EXCERPTED TEXT:
_____
Dark-adapted mice were anesthetized by isoflurane inhalation, and their eyes were kept moist with carbomer solution after pupil dilation. Full-field electroretinograms were recorded at the same time of day by an animal ERG system (Diagnosys LLC; Lowell, MA, USA). Scotopic electroretinograms were elicited using a single flash stimulus at an intensity of 10 cd s/m2. The responses to brief flashes were quantified by measuring the amplitudes of the a- and b-waves. All experimental procedures were conducted under dim red lighting conditions.

Statistical analyses

Data were analyzed using GraphPad Prism software (Version 8.0, USA) and expressed as mean ± standard deviation (SD) from a minimum of three independent experiments. Statistical significance was assessed by Kruskal–Wallis test with the two-stage step-up method of Benjamini, Krieger, and Yekutieli.

Results

Blue light triggers ferroptosis in A2E-loaded ARPE-19 cells

ARPE-19 is a spontaneously arising RPE cell line derived from the normal eyes of a 19 year-old male donor [35]. ARPE-19 cells treated for 48 h with A2E at concentrations of 25 and 50 μM were completely washed by phosphate buffer saline (PBS), replenished with fresh DMEM/F12 medium, and exposed for 30 min to 10,000-lx blue light (430 nm, 50 mW/cm2), followed by 24 h of incubation. Cell viabilities following exposure to 25 and 50 μM A2E were not affected, but they were significantly decreased by blue light (approximately 57.99 and 79.37%, respectively) (Fig. 1A). Likewise, the morphologies of ARPE-19 cells treated with 25 and 50 μM A2E almost remained intact; however, they suffered from blue light-induced damage that was both concentration-dependent and severe (Fig. 1B). On the basis of cytotoxicity data and morphological images, ARPE-19 cells treated with 25 μM A2E were exposed to blue light in subsequent experiments. Imaging of intracellular Fe2+ via FeRhoNox-1 fluorescent probe showed that blue light remarkably enhanced intracellular Fe2+ levels in A2E-loaded ARPE-19 cells (approximately fourfold higher than the control) (Fig. 1C). On examination with H2DCFDA staining, blue light visibly increased the production of ROS in A2E-loaded ARPE-19 cells (approximately sevenfold higher than the control) (Fig. 1D). Imaging with the image-iT™ lipid peroxidation kit and confocal microscopy manifested that blue light significantly aggravated lipid peroxidation within ARPE-19 cells in response to A2E (approximately 12-fold higher than the control) (Fig. 1E and Supplementary Fig. S2A). There is already evidence suggesting that blocking the cystine/glutamate antiporter system (system Xc−) sequentially evokes GSH depletion, glutathione peroxidase 4 (GPX4) inactivation and lipid peroxidation, ultimately resulting in ferroptotic cell death [36]. Solute carrier family 7 membrane 11 (SLC7A11) is a component of system Xc−, and it plays a crucial role in the synthesis of GSH [36]. The results of western blotting demonstrated that blue light elicited a significant decrease in protein levels of SLC7A11 and GPX4 in A2E-loaded ARPE-19 cells (Fig. 1F). These lines of data imply that blue light mediates A2E-induced RPE cell ferroptosis.
_____
ENTRIES PROVIDED:
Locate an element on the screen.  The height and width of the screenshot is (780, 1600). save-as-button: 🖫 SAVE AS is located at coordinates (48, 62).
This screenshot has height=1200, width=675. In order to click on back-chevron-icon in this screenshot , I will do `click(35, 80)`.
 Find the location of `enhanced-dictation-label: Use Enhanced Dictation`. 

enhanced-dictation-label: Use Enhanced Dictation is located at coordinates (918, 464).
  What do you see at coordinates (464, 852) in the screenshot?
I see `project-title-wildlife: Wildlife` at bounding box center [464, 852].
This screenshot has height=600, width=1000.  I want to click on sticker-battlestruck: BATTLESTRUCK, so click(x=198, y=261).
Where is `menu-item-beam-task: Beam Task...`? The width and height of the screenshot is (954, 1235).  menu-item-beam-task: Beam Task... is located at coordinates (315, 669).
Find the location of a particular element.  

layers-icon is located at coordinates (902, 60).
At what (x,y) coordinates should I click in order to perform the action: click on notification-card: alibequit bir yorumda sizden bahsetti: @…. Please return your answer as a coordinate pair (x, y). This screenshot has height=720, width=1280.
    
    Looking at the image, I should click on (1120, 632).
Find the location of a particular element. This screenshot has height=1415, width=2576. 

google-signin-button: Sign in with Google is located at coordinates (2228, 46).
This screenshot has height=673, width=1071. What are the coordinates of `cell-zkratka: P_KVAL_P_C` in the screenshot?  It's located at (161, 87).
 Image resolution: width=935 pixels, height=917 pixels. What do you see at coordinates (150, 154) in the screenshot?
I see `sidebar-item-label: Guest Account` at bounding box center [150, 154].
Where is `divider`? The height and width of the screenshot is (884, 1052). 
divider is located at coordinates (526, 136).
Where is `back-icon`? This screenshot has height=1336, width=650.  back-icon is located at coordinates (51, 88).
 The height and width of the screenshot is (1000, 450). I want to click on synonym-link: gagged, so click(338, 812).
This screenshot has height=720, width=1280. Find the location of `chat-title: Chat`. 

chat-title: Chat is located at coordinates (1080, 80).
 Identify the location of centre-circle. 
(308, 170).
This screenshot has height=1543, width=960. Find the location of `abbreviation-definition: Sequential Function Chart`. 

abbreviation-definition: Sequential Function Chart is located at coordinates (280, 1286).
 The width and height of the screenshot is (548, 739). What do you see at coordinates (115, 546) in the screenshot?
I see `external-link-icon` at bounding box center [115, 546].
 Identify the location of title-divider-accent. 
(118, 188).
_____
DIRECTIONS:
a) Render this sentence from the blue light and retinal cell text in Spanish: "All experimental procedures were conducted under dim red lighting conditions."
b) Reproduce word for word everything in the blue light and retinal cell text from "Data were analyzed" down to "Krieger, and Yekutieli.".
The material plays no part in what follows.

OUTPUTS FOR THE TASKS:
a) Todos los procedimientos experimentales se realizaron en condiciones de iluminación roja tenue.

b)
Data were analyzed using GraphPad Prism software (Version 8.0, USA) and expressed as mean ± standard deviation (SD) from a minimum of three independent experiments. Statistical significance was assessed by Kruskal–Wallis test with the two-stage step-up method of Benjamini, Krieger, and Yekutieli.